Showing posts with label Marriage. Show all posts

Thursday, August 13, 2015

Recently Reading, Preachy Advice, and Style Points

I. Recently Reading

Arnobius-The Seven Books of Arnobius Against the Heathen
You just can't publish books with titles like "Against the Heathen" anymore. Too bad, although I don't think Arnobius would have had much success in the modern world anyway. His arguments are all carefully directed against the paganism of the early fourth century. They hold some interest as cultural signposts of his time, and I came away from his text with the impression that he was a careful thinker and widely-read, but not particularly philosophical--his arguments are the sorts you might find in tractarian literature against the "evils of our time." The question was raised in the prefatory notes to his section whether he might not have been a Christian at all--just a sympathetic pagan who thought very little of the Greco-Roman religions. This would seem to agree with the noticeable absence of any positively argued Christian philosophy. Thus ends my tour through Volume VI of the Ante-Nicene Fathers. I need something else to put in my "religious reading" category when I get back home, and am thinking about exploring some Niebuhr? Post-20th century Christians need to be conversant with Niebuhr, right? I'm welcome to other suggestions.

Redwall, by Brian Jacques
Cluny the Scourge is coming! I had fun re-reading this for the first time in years. I don't remember the books being so violent when I read them as child, which hopefully means that some of it went right over my head. There are so many characters! Even in the third part of the novel, you're still meeting new characters who have time to develop, play a role in the story, and find a fitting place at the end. James isn't ready to hear these books read aloud yet, but I'll look forward to introducing him in the next few years.

Little Women, Louisa May Alcott
My only experience with Little Women was seeing the high school adaptation C&B were in. (I think this made me predisposed to like Professor Bhaer.) I didn't love the book--and I can't say that I'm in any hurry to read any of the sequels. The best part was the first third, and even if the girls were a little unrealistically distinct they were delightful characters. What happened to Laurie in the second and third books? He's up and down, but when he "grows up" it happens in about two chapters and he's completely unrecognizable? Charming parts, though, and it's understandably a classic.

II. Preachy Advice
We've had several pairs of friends get engaged in the last few months, and J and I are just weeks away from our 8th anniversary. This means we are one year closer to officially becoming one of Those Couples that dispenses unasked for advice upon all of our soon-to-be married friends. (And don't worry, recently engaged friends...when you get pregnant in a few years we'll be ready and willing to share unsolicited birth-horror stories as well.)
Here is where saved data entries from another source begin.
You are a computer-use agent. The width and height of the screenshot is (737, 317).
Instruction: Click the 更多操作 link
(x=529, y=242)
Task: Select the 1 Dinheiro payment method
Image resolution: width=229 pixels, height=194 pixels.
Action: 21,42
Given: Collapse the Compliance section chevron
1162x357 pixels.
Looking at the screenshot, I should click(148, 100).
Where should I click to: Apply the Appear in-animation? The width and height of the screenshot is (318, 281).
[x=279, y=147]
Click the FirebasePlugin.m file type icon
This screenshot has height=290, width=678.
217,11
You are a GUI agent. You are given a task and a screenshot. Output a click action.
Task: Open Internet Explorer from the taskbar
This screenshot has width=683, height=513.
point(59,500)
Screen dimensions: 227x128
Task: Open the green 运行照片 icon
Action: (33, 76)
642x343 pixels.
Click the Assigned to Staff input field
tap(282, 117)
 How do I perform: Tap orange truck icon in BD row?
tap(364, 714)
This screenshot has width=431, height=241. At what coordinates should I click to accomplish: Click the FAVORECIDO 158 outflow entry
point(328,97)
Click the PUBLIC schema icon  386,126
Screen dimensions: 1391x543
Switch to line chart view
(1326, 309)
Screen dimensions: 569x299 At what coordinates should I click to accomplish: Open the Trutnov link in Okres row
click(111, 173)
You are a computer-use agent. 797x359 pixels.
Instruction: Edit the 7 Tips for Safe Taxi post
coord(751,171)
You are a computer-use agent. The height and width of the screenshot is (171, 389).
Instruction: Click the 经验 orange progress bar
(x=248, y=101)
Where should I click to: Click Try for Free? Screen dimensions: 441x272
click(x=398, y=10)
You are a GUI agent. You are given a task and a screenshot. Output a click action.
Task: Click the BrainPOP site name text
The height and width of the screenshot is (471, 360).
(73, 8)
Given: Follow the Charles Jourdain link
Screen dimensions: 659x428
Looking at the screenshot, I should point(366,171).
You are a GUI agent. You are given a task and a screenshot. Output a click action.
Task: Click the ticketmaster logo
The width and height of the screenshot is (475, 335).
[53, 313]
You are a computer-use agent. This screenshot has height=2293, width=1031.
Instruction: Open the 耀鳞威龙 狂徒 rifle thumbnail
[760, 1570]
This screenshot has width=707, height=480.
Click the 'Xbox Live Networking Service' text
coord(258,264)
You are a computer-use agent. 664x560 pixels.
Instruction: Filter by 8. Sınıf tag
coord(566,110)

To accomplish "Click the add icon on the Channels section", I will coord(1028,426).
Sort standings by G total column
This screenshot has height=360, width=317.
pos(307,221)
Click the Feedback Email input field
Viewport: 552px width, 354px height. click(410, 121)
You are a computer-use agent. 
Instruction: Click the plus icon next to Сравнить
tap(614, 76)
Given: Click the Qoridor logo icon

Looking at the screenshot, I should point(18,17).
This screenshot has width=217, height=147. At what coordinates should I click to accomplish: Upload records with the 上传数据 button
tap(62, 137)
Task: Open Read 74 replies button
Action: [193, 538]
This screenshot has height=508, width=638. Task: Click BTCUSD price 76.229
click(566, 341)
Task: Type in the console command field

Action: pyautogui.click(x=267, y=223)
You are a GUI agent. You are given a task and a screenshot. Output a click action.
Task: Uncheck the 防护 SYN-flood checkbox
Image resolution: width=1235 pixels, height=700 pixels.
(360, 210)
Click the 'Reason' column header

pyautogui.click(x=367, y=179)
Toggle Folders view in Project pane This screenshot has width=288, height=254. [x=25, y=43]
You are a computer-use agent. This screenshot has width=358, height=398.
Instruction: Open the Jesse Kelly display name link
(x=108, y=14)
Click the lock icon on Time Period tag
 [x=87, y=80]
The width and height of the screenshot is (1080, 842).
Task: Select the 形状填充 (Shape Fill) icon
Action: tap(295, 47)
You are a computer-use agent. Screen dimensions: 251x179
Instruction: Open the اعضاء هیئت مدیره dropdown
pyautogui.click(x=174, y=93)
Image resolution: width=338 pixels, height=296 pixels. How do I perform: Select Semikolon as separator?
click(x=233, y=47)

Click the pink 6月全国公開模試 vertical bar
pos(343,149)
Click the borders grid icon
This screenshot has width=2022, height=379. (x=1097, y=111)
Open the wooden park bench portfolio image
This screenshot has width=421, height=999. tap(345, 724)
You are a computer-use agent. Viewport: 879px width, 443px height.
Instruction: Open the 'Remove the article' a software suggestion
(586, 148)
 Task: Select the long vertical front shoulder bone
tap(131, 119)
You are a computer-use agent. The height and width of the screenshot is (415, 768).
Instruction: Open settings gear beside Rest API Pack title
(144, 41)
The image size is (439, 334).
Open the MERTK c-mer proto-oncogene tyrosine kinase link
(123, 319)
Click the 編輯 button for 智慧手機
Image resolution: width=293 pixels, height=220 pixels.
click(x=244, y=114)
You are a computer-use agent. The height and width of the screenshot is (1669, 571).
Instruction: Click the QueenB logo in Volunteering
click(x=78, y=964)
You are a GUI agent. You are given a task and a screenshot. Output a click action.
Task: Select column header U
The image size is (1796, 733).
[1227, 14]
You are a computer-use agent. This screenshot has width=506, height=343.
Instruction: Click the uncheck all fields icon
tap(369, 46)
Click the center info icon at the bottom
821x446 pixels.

Seriously, it isn't ever our place to prescribe universal solutions based on our own limited experience. But the fragility of marital happiness has been on my mind quite a bit recently...it's hard to think of anything else in my life that can gloom up your whole life so entirely when it's going poorly or warm up and beautify everything else in your life when it's going well. It's a slippery venture to share with another human being a bank account, a kitchen sink, a child, a bed, a laundry machine, a bathroom, a calendar, and a mortgage. Here's what I know after 8 years...

1) Listening is an extremely underrated skill. Not only listening, but listening without immediately coming up answers/retorts. Not just listening to the other person's words, but having the creative capacity to put yourself truly in their place and imagine what's prompting what they are saying to you. Not merely hearing, but listening with active interest and questions in mind to further draw out and better understand what the other person has to say. In any argument, listening with a listening spirit instead of an argumentative spirit tends to immediately cool down the disagreement.

2) It's incredibly helpful to know how the other person perceives the world to be. This isn't important for the purposes of correcting or sorting out how the real world actually works--how many times the average couple actually gets out per month, how much the average pair of shoes costs, how many nights a week a young person in a new job stays and works late--but it's important because it gives you access to the lenses through which your spouse sees the world habitually. The real facts aren't nearly as important as the subtle impressions, because it's the subtle impressions that reinforce a sense of injustice, uneasiness, or displeasure.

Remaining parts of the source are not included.